Clémentine. Le marché interne tire la filière vers le bas
Ce petit agrume termine 2016 et démarre 2017 en difficulté. Des prix très bas, des fruits mal calibrés, des restrictions imposées par le marché américain… La réorganisation du marché interne ainsi que la mise en place de nouvelles stations de conditionnement et d’entrepôts frigorifiques s’imposent, selon des professionnels.
Cette année, la campagne des petits agrumes, en particulier la clémentine de Berkane, a connu des difficultés. En plus des problèmes à l’export vers les USA à cause des larves de mouches, les fruits ont été pour une bonne partie abîmés et trop petits. Les prix de gros se sont effondrés pour atteindre 0,50 centime/kg, voire moins, alors que le prix au détail atteint 5-6 DH. En d'autres termes, les exploitants qui sont dans ce cas perdent de l'argent.
"Il s’agit d’une crise passagère due aux mauvaises conditions climatiques. Les fortes chaleurs de l’été ont fait que la taille des fruits n’a pas évolué. Les clémentines pour la plupart de petits calibres ont été difficilement commercialisables à l’export. Ces quantités ont été déversées sur le marché intérieur à des prix très bas", souligne Ahmed Derrab, SG de l’Association des producteurs d’agrumes du Maroc (Aspam).
"Cette crise conjoncturelle renvoie toutefois à des problématiques de fond relatives à l’organisation du marché local, absorbant 70% de la production, et profitant essentiellement aux intermédiaires. Elle renvoie également à la nécessité de mettre en place des stations de conditionnement dans la région du centre, de mettre à niveau celles déjà existantes et d’encourager la création d’entrepôts frigorifiques permettant de sauvegarder la qualité des fruits jusqu'à un mois et demi", précise-t-il.
Au Maroc, une quarantaine de stations de conditionnement existent, selon les professionnels. Plus des 2/3 de ces unités sont concentrés entre Berkane et le Souss. D’autres régions de production comme le Gharb, Beni Mellal et le Haouz en sont dépourvues.

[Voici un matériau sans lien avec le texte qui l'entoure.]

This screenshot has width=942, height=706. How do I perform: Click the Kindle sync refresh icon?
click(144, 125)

L’idée est de subventionner ces stations qui permettront de disposer de fruits calibrés, triés, valorisés et pouvant obtenir de meilleurs prix. Selon les estimations de source professionnelle, une station de 20.000 tonnes nécessite un investissement variant entre 80 et 120 MDH, avec des difficultés d'exploitation provoquées par la saisonnalité.

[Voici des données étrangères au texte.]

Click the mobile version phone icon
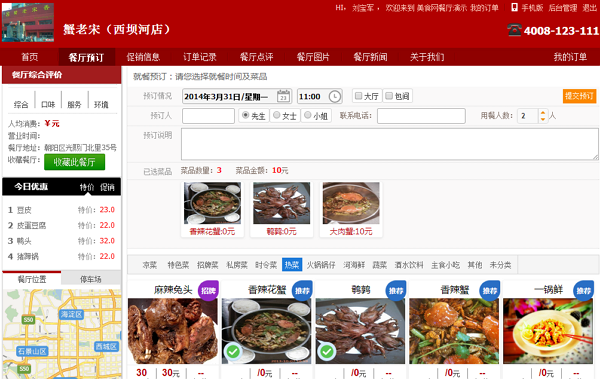This screenshot has width=600, height=379. (x=515, y=7)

La reconversion vers d’autres variétés d’agrumes est également évoquée par des professionnels. Cela peut se faire selon deux possibilités:
- En arrachant les anciens arbres et en plantant de nouveaux à la place, si les premiers sont vieux (35-40 ans). A cet âge, ils produisent peu et mal.
- Les garder et sur-greffer une autre variété. Dans ce cas de figure, il faudra compter deux à trois ans pour obtenir les premiers résultats.
L’objectif est de disposer in fine d’un verger diversifié et équilibré entre les variétés d’oranges (Navel, Sanguine et Maroc Late) et les petits agrumes dont la clémentine en faisant jouer la carte de l'appui de l'Etat.